§ **TASK DIRECTIONS**
Throughout the records below, find each line holding "height" and copy it.

§ **SUPPLIED DATA**
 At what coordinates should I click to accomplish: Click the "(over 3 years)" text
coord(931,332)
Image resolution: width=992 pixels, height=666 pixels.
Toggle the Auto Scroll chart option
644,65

---

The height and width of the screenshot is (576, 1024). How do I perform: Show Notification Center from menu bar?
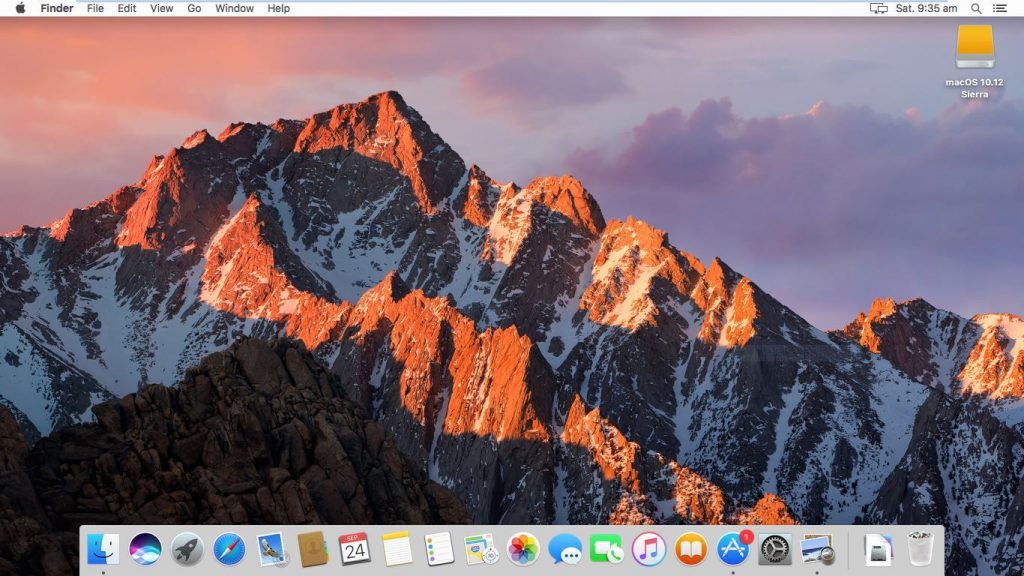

§ **PROBLEM SOLUTION**
Image resolution: width=992 pixels, height=666 pixels.
The height and width of the screenshot is (576, 1024). How do I perform: Show Notification Center from menu bar?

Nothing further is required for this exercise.